Dissequestrata la spiaggia dell’Hotel Palace

14 Settembre 2022

L’imprenditore Granata: il blitz un’eccessiva decisione che ha penalizzato la nostra attività lecita

VASTO. Dissequestrato il lido dell'Hotel Palace. Gli avvocati Antonello Cerella e Luigi Di Penta, legali di Gianfranco Granata, titolare della struttura, hanno ottenuto il dissequestro disposto dalla Procura e convalidato dal gip, dimostrando che Granata aveva sottoscritto con il Comune di Vasto l'atto di concessione. Il sequestro era stato fatto il 12 agosto scorso dopo una serie di controlli sul demanio marittimo dell'area Sic in località San Tommaso. L'autorità marittima aveva proceduto al sequestro di 400 metri quadri di arenile, 54 ombrelloni e altrettante sdraio perché all'autorità marittima non risultavano le autorizzazioni.
«In verità», hanno spiegato ieri gli avvocati Cerella e Di Penta, «la società Granata Gianfranco Srl, che aveva rilevato l’importante struttura alberghiera Palace Hotel nel mese di maggio, aveva iniziato da subito l’iter per ottenere la concessione demaniale.
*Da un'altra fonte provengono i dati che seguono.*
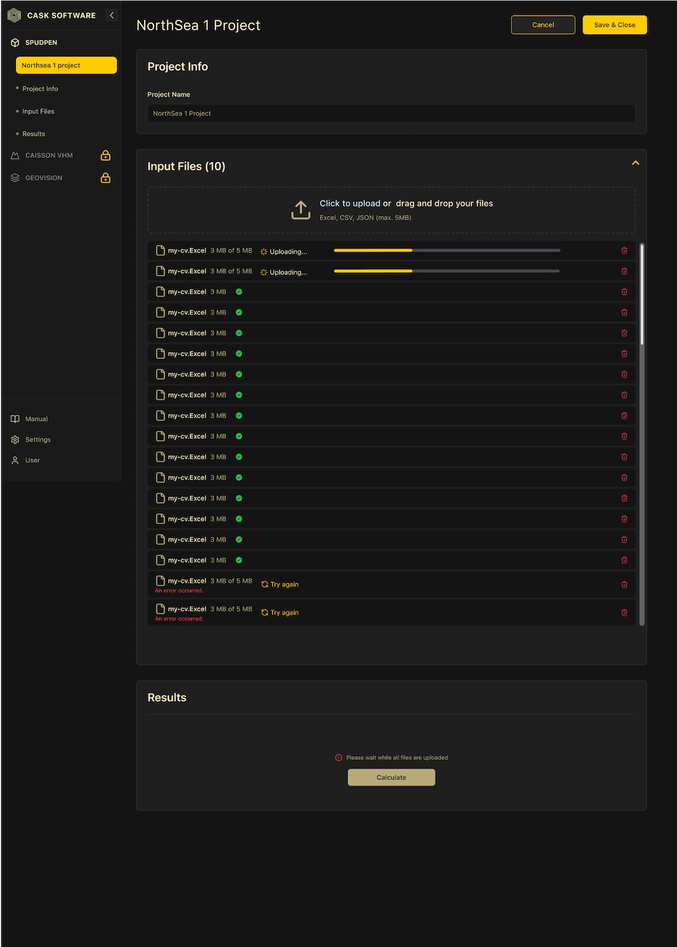Screen dimensions: 677x947
Task: Click the Cask Software logo icon
Action: click(x=14, y=15)
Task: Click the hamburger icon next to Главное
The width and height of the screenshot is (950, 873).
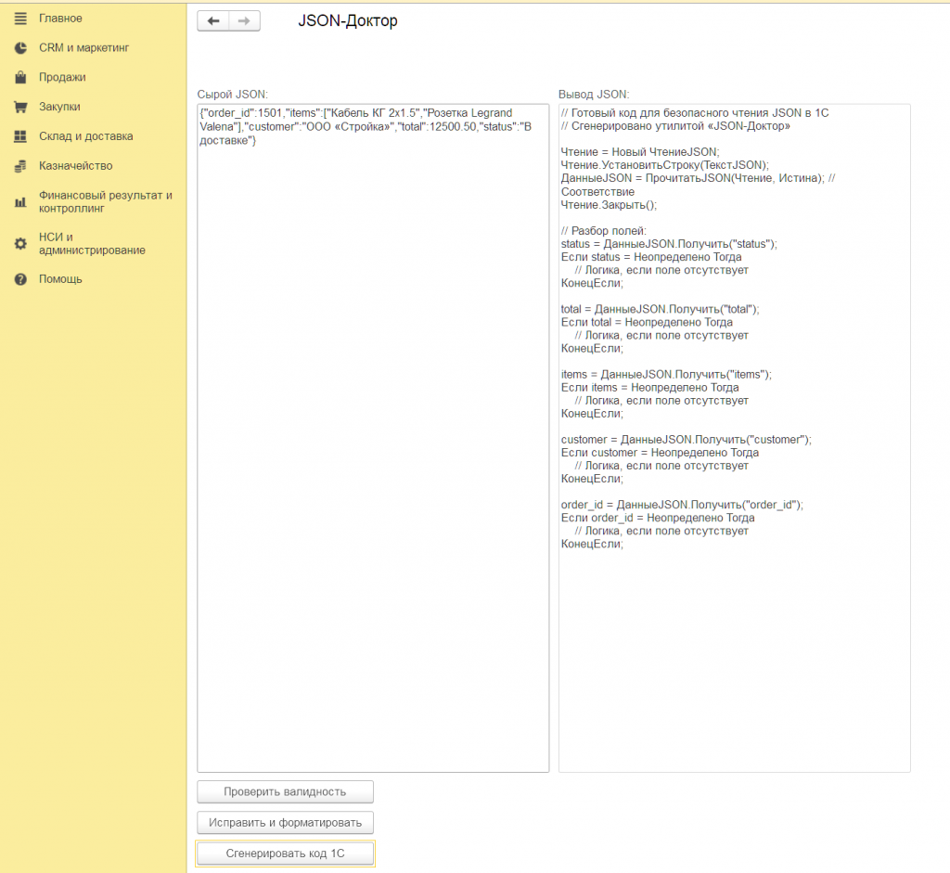Action: tap(20, 19)
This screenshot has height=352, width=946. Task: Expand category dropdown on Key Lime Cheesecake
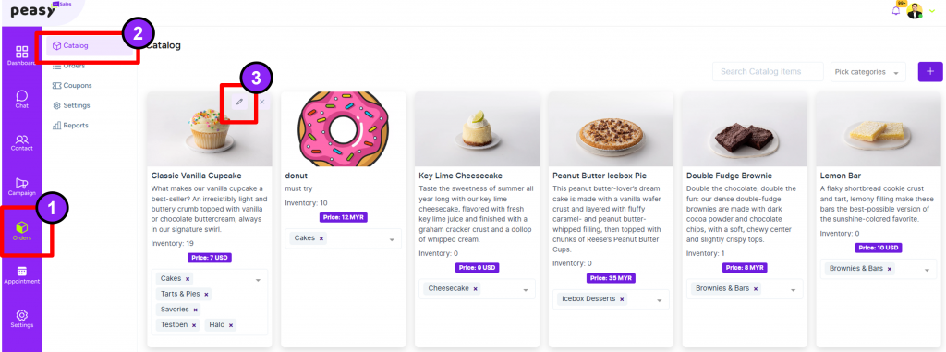pos(526,290)
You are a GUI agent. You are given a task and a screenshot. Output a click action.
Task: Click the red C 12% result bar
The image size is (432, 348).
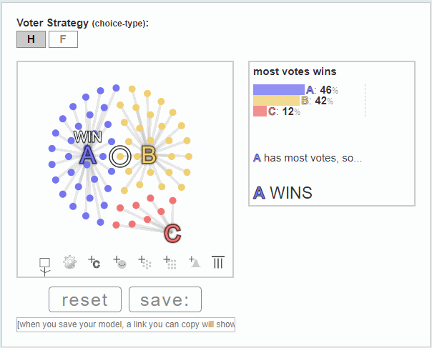(260, 111)
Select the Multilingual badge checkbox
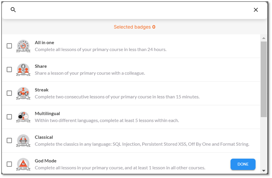Image resolution: width=272 pixels, height=178 pixels. pos(9,117)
La normativa regionale e il correlato piano demaniale marittimo comunale, hanno tra gli altri obiettivi, quello di garantire agli operatori turistici l’ottimizzazione degli investimenti nelle strutture complementari dell’attività di impresa. Il piano prevede espressamente che l'area poteva essere affidata in concessione unicamente a strutture turistico ricettive. E a dirla tutta», proseguono i legali, «è da evidenziare che la concessione demaniale per l’area in questione, pur essendo stata rilasciata a fine agosto, ha una validità dall’ 8 agosto scorso (quindi giorni prima del controllo) e sino al il 30 settembre 2022, a riprova che l’imprenditore era stato autorizzato ed era anche l’unico legittimato a richiederla».
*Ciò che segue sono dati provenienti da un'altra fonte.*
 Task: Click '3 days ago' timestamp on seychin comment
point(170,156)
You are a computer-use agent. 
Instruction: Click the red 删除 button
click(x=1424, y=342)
I tempi burocratici hanno remato contro l'imprenditore che non nasconde di essere rimasto stupito e seccato dal clamore mediatico provocato dalla notizia. «In questa vicenda», afferma Gianfranco Granata, «c’è stata un’ingiustificata caccia alle streghe nel cercare di individuare il responsabile di quella che si è dimostrata una eccessiva decisione che ha penalizzato l’attività lecita di un soggetto economico che ha investito ingenti risorse nel settore turistico del proprio territorio». Granata e i suoi legali hanno quindi espresso grande soddisfazione per l'epilogo della vicenda. «La giustizia», ha concluso, «ha fatto il suo corso riconoscendo la piena titolarità e legittimità delle azioni compiute». (p.c.)